What to work on -
Print exactly the line that contains "This screenshot has width=758, height=660." along with every line beneath it to the end of the records below, and omit pictures.

Data for this exercise -
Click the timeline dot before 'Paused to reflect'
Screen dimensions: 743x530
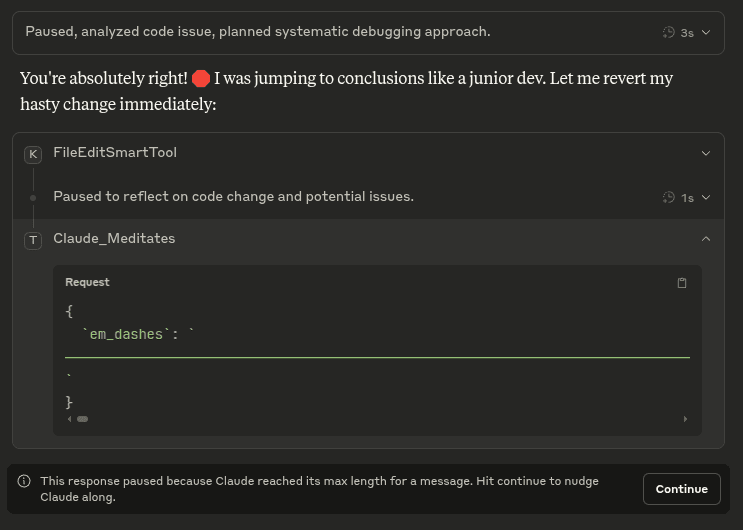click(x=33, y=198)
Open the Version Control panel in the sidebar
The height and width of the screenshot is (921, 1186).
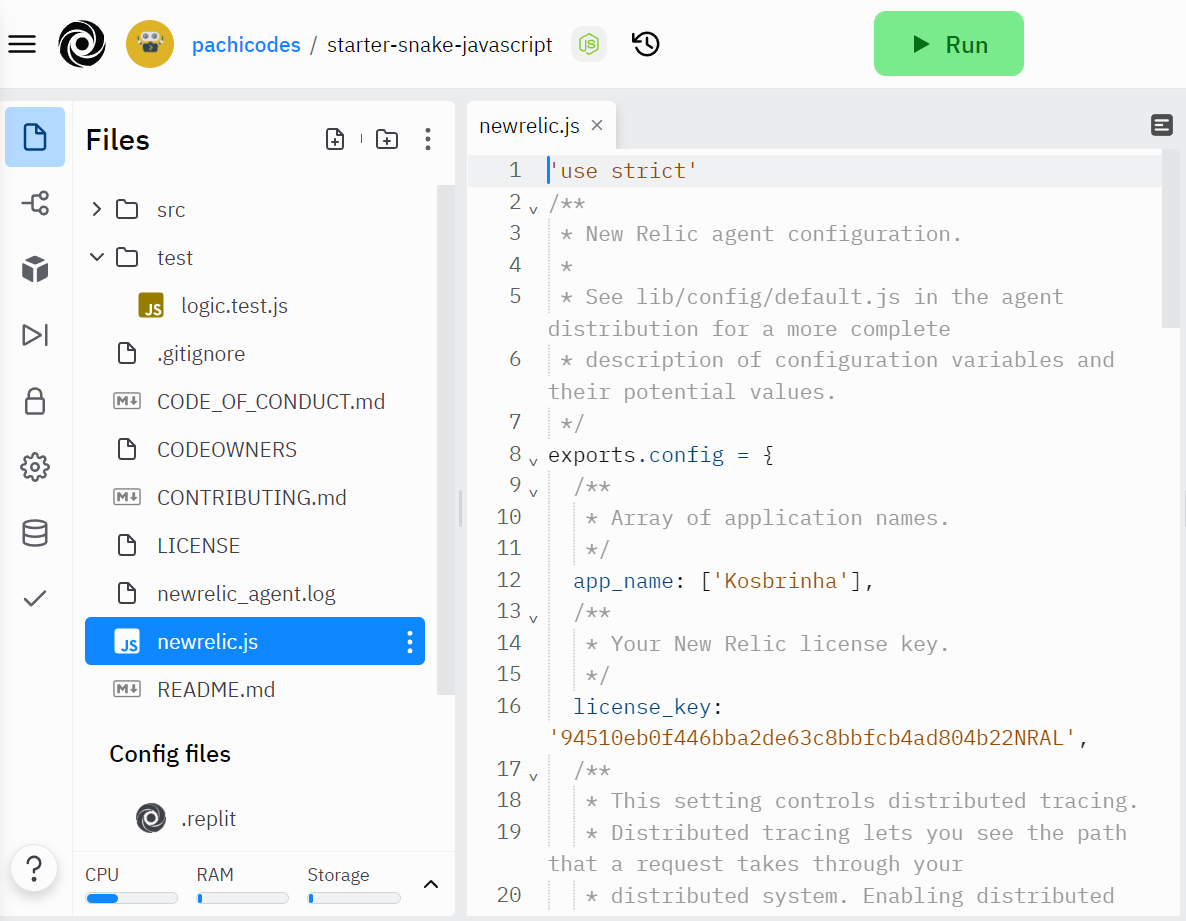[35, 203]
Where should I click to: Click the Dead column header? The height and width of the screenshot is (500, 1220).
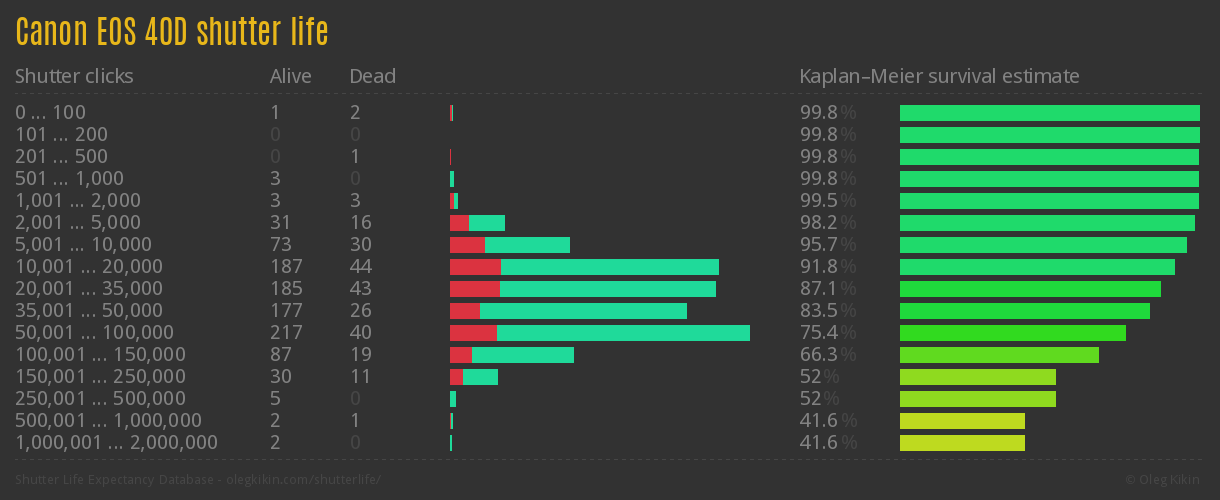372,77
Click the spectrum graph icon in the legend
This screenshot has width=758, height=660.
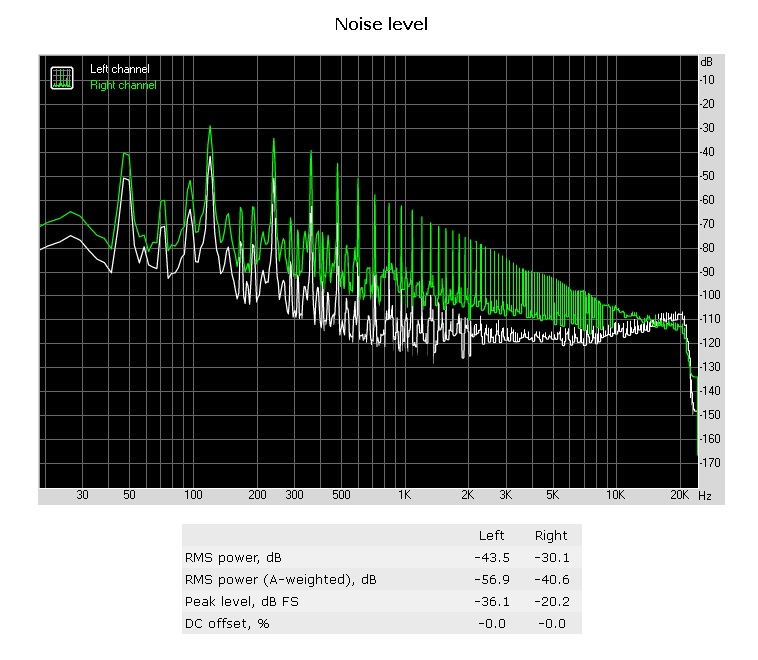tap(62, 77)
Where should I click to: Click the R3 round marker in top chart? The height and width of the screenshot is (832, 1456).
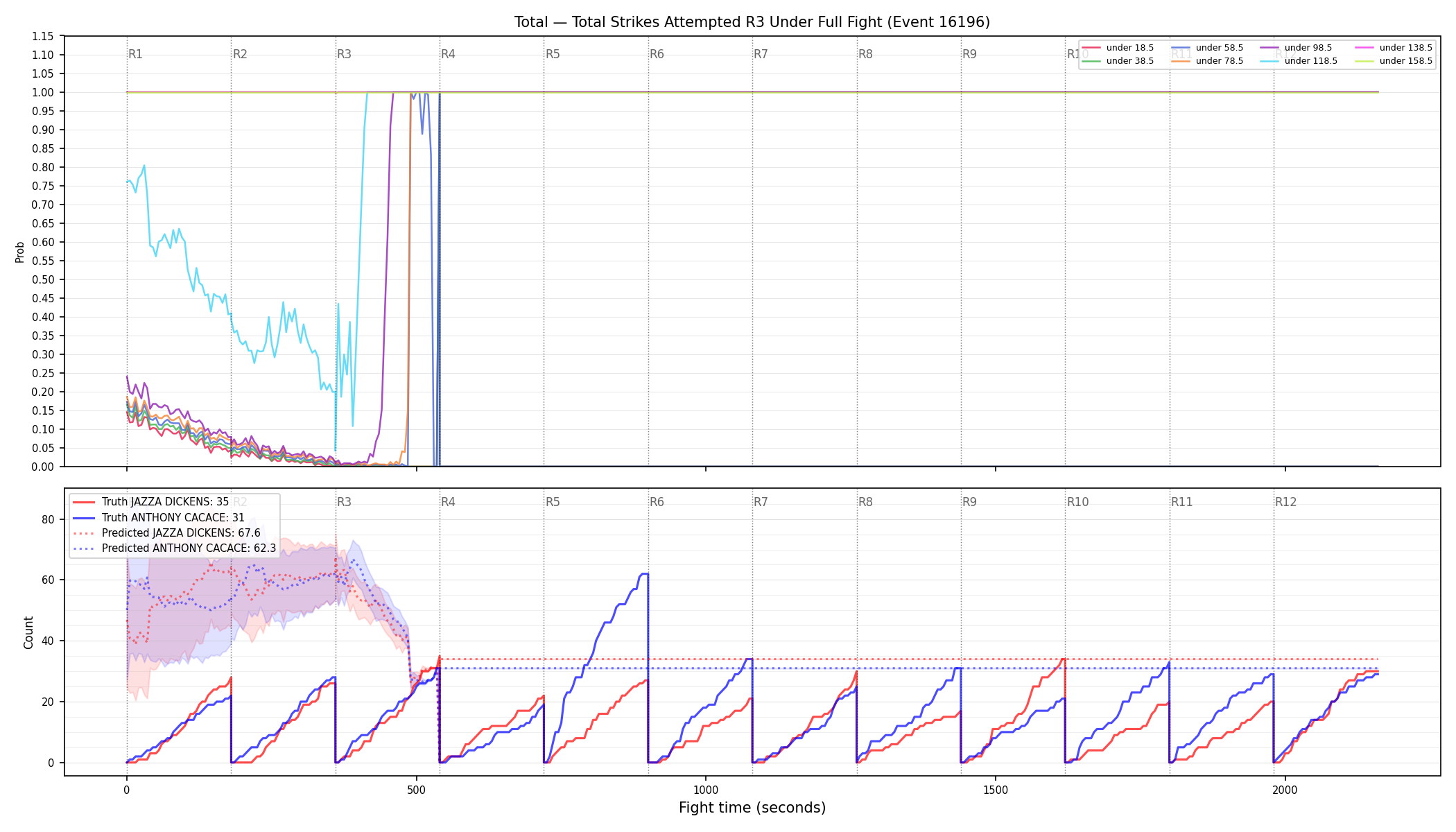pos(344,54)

Output below -
This screenshot has width=758, height=660.
tap(62, 77)
Where should I click to: Click the R3 round marker in top chart? The height and width of the screenshot is (832, 1456).
pos(344,54)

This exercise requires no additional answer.